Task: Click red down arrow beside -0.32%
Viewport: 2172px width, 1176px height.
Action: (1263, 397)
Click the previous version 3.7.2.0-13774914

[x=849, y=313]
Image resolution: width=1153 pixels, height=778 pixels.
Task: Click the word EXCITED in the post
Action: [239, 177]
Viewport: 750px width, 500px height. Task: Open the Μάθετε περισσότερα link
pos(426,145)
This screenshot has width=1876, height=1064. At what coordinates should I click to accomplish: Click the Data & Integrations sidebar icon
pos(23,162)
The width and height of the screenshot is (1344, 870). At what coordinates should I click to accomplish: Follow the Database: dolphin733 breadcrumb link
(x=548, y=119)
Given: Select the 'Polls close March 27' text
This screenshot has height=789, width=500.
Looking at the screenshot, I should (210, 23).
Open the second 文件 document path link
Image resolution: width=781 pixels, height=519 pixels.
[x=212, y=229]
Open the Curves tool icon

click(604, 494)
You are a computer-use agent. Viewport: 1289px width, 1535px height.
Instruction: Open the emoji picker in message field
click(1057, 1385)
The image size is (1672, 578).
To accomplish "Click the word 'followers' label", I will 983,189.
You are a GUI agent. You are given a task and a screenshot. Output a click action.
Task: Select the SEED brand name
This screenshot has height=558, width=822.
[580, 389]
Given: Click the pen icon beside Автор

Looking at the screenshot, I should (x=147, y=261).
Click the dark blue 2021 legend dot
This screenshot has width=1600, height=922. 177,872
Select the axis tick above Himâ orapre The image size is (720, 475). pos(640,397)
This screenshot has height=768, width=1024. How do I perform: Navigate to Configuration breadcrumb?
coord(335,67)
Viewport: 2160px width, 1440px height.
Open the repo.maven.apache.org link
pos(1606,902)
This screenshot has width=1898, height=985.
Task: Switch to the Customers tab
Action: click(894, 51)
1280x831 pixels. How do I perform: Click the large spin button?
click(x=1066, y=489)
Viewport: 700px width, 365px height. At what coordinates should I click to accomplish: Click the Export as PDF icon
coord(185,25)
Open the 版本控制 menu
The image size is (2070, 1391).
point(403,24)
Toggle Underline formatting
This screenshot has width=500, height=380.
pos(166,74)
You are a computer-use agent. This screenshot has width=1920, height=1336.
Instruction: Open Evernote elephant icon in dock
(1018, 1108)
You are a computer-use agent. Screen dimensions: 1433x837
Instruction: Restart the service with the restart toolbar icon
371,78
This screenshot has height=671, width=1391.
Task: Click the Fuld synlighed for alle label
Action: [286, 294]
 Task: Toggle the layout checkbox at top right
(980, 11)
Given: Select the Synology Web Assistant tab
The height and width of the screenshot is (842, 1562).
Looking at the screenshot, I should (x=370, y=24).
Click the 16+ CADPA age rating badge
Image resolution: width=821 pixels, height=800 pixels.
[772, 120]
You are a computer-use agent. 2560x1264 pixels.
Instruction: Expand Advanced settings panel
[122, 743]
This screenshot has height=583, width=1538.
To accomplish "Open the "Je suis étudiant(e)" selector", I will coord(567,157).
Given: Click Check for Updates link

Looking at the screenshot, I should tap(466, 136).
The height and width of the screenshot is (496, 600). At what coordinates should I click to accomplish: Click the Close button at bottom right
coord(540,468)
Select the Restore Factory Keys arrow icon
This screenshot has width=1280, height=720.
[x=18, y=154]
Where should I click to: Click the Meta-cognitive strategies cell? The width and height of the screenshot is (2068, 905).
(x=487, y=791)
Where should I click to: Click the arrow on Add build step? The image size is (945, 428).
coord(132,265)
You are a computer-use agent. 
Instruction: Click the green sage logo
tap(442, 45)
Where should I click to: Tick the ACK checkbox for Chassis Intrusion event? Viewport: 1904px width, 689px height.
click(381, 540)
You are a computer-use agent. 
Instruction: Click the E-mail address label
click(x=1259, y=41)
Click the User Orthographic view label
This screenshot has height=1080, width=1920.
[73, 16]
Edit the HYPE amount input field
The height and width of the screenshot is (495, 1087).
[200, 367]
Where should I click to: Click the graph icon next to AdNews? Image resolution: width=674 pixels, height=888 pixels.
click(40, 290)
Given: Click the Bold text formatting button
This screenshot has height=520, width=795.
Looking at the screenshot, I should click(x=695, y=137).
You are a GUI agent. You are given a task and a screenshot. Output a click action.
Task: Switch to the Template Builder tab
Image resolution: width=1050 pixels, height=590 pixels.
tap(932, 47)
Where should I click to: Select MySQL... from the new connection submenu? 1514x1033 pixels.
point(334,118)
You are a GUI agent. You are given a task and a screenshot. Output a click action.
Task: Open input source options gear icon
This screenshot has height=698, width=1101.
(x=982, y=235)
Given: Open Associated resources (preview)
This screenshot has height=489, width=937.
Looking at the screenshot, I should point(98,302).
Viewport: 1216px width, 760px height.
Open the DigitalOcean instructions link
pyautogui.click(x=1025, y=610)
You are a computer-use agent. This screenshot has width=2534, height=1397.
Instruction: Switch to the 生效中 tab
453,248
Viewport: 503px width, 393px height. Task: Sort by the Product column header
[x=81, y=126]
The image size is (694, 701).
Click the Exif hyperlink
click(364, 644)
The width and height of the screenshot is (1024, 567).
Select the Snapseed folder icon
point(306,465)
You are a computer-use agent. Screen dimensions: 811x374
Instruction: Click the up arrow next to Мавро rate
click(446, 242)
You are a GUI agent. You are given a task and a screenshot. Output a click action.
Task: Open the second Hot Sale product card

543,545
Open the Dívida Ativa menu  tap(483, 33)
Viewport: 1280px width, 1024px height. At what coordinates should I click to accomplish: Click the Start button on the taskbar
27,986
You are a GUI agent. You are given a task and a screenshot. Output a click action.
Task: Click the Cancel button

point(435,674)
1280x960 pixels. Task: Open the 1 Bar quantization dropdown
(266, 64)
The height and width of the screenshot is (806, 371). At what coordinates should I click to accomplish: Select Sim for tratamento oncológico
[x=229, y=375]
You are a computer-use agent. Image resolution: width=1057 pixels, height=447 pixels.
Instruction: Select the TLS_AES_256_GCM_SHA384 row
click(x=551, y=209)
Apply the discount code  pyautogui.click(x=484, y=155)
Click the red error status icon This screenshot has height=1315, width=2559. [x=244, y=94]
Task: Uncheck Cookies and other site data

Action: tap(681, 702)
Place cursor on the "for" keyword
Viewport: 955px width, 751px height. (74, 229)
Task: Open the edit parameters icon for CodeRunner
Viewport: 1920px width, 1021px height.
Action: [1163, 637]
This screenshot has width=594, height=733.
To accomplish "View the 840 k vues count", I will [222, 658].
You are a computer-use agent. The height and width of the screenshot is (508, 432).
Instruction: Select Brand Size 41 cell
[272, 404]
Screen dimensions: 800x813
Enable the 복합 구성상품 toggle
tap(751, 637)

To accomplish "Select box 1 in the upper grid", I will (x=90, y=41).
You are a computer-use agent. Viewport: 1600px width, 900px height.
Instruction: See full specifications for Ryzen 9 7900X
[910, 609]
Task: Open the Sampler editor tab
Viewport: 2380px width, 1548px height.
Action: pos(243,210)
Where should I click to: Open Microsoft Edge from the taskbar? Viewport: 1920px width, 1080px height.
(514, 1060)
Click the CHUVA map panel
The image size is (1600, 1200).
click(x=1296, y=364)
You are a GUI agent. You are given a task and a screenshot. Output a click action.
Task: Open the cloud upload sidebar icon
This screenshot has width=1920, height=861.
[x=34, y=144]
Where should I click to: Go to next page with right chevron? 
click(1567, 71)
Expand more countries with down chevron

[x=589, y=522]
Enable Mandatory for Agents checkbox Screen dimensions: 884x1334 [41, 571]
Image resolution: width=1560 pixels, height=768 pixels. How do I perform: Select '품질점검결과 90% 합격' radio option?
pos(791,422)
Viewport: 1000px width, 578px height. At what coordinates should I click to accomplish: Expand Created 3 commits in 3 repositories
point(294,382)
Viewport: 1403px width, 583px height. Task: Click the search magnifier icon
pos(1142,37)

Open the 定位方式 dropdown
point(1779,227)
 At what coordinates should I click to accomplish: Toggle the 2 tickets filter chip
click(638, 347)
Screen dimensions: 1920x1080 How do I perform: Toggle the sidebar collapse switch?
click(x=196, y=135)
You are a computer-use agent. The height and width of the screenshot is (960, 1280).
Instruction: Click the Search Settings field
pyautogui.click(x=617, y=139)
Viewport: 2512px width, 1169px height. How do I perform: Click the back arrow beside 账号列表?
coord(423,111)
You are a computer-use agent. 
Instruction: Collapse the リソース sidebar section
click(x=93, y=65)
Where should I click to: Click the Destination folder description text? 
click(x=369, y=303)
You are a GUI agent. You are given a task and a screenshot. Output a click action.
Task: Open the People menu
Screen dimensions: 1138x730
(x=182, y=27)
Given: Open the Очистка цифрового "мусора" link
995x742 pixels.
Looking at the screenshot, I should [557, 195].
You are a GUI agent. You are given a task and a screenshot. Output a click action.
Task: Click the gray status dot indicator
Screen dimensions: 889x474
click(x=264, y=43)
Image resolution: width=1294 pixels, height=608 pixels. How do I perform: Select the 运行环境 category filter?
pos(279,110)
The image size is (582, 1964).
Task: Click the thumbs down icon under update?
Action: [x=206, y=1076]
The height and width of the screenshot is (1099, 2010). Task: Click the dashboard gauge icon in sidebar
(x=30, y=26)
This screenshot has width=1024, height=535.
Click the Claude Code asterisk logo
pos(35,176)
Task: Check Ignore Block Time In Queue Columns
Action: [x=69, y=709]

──────────────────────────────

[SET PROBLEM] Write out the data above without any change, from its first line through the line containing "Action: [239, 177]", both lines included.

[CORRECT OUTPUT]
Task: Click red down arrow beside -0.32%
Viewport: 2172px width, 1176px height.
Action: (1263, 397)
Click the previous version 3.7.2.0-13774914

[x=849, y=313]
Image resolution: width=1153 pixels, height=778 pixels.
Task: Click the word EXCITED in the post
Action: [239, 177]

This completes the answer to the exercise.